The disease that affects the brains of the poor

In many ways, poverty can be considered a kind of disease. It is often hereditary. Sometimes contagious. Certainly treatable, but all too often overlooked. And just like a disease, it changes our health for the …

The disease that affects the brains of the poor

In many ways, poverty can be considered a kind of disease. It is often hereditary. Sometimes contagious. Certainly treatable, but all too often overlooked. And just like a disease, it changes our health for the worse, shortens life and negatively affects its quality. That's not all, because apparently poverty, and more generally life in more disadvantaged socioeconomic conditions, seem to somehow accelerate the aging of the brain, negatively impacting cognitive abilities. The confirmation comes from a study by the University of Lausanne and the University of Geneva, recently published in the pages of the Journal of Neuroscience.

Poverty and health

Research on the relationship between poverty and health has been going on for decades. And it has long been shown that poverty increases the risk of dying younger, suffering from cardiovascular problems, obesity, diabetes, and many other chronic conditions. There are obviously many causes: those with less economic resources tend to have more limited access to health services, to suffer more easily from disorders such as anxiety and depression, to follow a less healthy diet (because healthy food costs more), for being more sedentary and having dangerous habits such as smoking or excessive alcohol consumption.

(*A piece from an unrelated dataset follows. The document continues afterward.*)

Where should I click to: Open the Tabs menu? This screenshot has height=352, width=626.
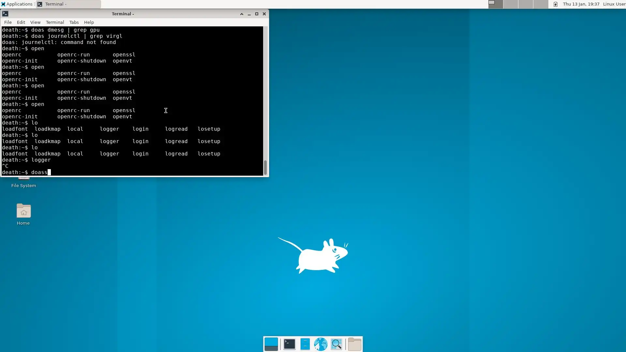74,22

The brain is also affected by the effects of poverty: in fact, various studies have now demonstrated an association between disadvantaged socioeconomic conditions and worse cognitive performance in adult life and in old age. It is not yet clear, however, which brain structures are implicated in this phenomenon: how poverty is linked to the functioning, morphology and poorer performance of the central nervous system. And that's where the new research comes in.

I study

The research involved 751 adults between 50 and 90 years old, whose brains were studied in depth using magnetic resonance imaging and who were administered tests to evaluate cognitive functions. After adjusting the results to take into account age, gender and major health disorders that can affect brain functioning, the researchers identified a link between what they call “exposure to disadvantaged socioeconomic conditions” and some evidence of a premature aging of the so-called white matter, i.e. the part of the brain and spinal cord that contains the nerve fibers that connect the neurons to each other. Furthermore, as in previous research, lower financial resources were linked to worse results in cognitive tests.

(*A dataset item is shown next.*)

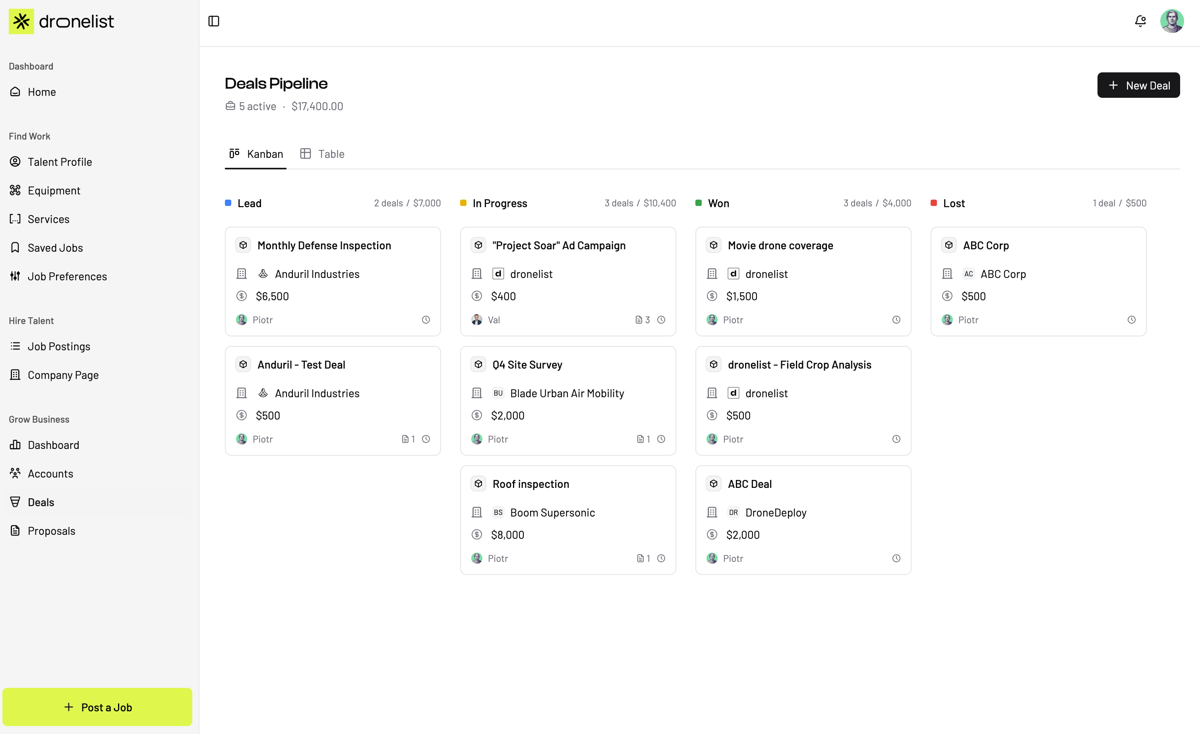
Task: Click the user profile avatar
Action: point(1172,21)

The premature aging of white matter that emerged in the research is linked to a reduction in the quantity of nerve fibers (or rather axons) that branch off from each neuron in the brain, as well as the loss of the myelin sheath that protects them. The study does not yet offer further information on the causes of these changes at the brain level, but according to its authors it represents an important starting point to study more thoroughly the effects of poverty and other environmental factors on the microstructures that make up our brain .

Interestingly, the observed changes in white matter were linked to worsening cognitive test results in people from more disadvantaged backgrounds, but showed no effects in rich or wealthy participants. In some ways, then, economic affluence seems to protect against cognitive decline, even when the brain begins to show the signs of aging. Another intriguing phenomenon, to be explored further in the future with new research.